Baaß: „Diese Erhöhungen sind unmittelbar das Ergebnis der Politik der hessischen Landesregierung, die den Städten in Hessen das ihnen zustehende Geld weggenommen hat.“

Zudem handele die Landesregierung in diesem Zusammenhang unehrlich.

„Wenn das Land den Gemeinden Aufgaben überträgt, ihnen das dafür notwendige Geld aber vorenthält, dann ist das in meinen Augen unehrlich!“ 

Kritik am kommunalen Finazausgleich äußerte auch der Bensheimer  Bürgermeister. Er rechnet mit einer Verschlechterung des Haushaltsdefizits in Höhe von 3 Mio. Euro im nächsten Jahr und über 4 ½ Mio. Euro in den kommenden Jahren.

Auch die Bürgermeister der Odenwaldgemeinden sehen keine Verbesserung. Man sei gezwungen, Steuern und Abgaben für die Bürger noch weiter zu erhöhen. Die geforderten Einsparpotentiale seien in der Praxis nicht umsetzbar, die Bedarfserfassung seitens des Landes nicht feingliedrig vorgenommen worden.

Allgemein kritisiert wurden die hohen Kosten in den Bereichen Kinderbetreuung und Unterbringung von Flüchtlingen. Immer höher steigende Kosten, die die Städte nicht mehr schultern könnten. Die Folge: Politische Gestaltungsmöglichkeiten gibt es fast keine mehr! Immer weniger Bürger seien zu kommunalpolitschem Engagement bereit. Diese Haltung dokumentiere sich auch bei Wahlen. Immer weniger Menschen gingen wählen.

Zur Information:

Nach Aussage von Finanzminister Dr. Thomas Schäfer werden durch die Neufassung des kommunalen Finanzausgleichs 2/3 der hessischen Kommunen mehr Zuweisungen erhalten als nach dem alten Finanzausgleichssystem. Dieses Plus bietet nur eine trügerische Sicherheit, wenn der Gesetzentwurf zum kommunalen Finanzausgleich nicht noch geändert wird.

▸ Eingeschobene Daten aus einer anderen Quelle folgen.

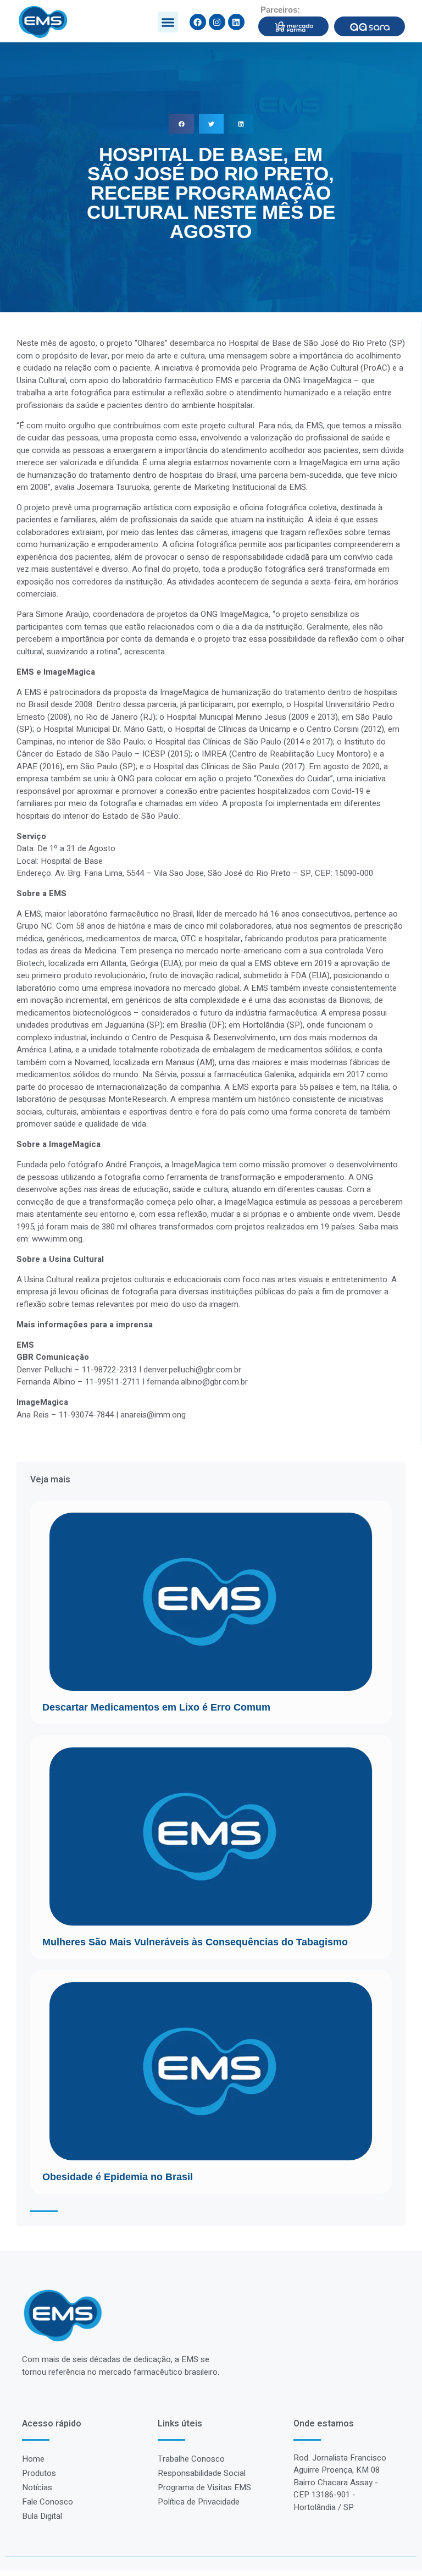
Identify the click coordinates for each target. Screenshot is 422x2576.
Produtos (39, 2473)
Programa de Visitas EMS (204, 2487)
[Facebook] (198, 22)
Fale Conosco (47, 2502)
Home (33, 2459)
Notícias (37, 2487)
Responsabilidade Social (202, 2473)
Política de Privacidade (199, 2502)
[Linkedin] (236, 22)
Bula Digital (42, 2516)
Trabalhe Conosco (191, 2459)
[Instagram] (217, 22)
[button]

Die Kommunen werden gezwungen sein, die Abgaben für ihre Bürgerinnen und Bürger noch weiter zu erhöhen. Durch die Vorgaben des Hessischen Innenministeriums waren die Städte und Gemeinden vielerorts bereits gezwungen, Steuerhebesätze zu erhöhen, Gebühren und Beiträge anzuheben und Leistungen zu streichen. Dennoch fällt es den meisten Kommunen schwer, ihren Haushalt auszugleichen und die weiter wachsenden Aufgaben wahrzunehmen. Durch die nicht bedarfsgerechte Finanzausstattung werden weitere Einschnitte bei den Menschen vor Ort nicht zu vermeiden sein, so der Vorsitzende der Kreisversammlung und Lautertaler Bürgermeister Jürgen Kaltwasser.

Die Aussage des Finanzministers zu erwarteten Mehrzuweisungen an einige Kommunen ist lediglich eine Momentaufnahme. Denn die vergleichsweise positiven Prognosen für diese Kommunen beruhen auf Übergangsregelungen, die das Land nur zur Abmilderung von Übergangshärten vorgesehen hat. „Diese werden zukünftig jedoch wahrscheinlich nach der Kommunalwahl 2016 entfallen“, so Kaltwasser.            

Die Grundfehler des Systems werden durch diese Übergangsregelungen teilweise verdeckt, aber nicht beseitigt. Denn den Kommunen bleiben nach wie vor rund 900 Mio. € allein für die Wahrnehmung der Pflichtaufgaben vorenthalten. Dazu werden sie gezwungen sein, die Steuern zu Lasten ihrer Bürgerinnen und Bürger weiter zu erhöhen und drastische Sparmaßnahmen zu ergreifen. 

Die Bürgermeisterin und Bürgermeister des Landkreises Bergstraße warnen die Landespolitik, insbesondere auch ihre Landtagsabgeordneten, daher eindringlich: 
„Stopp, ihr nehmt unseren Bürgerinnen und Bürgern noch das letzte Hemd!, heißt es abschließend.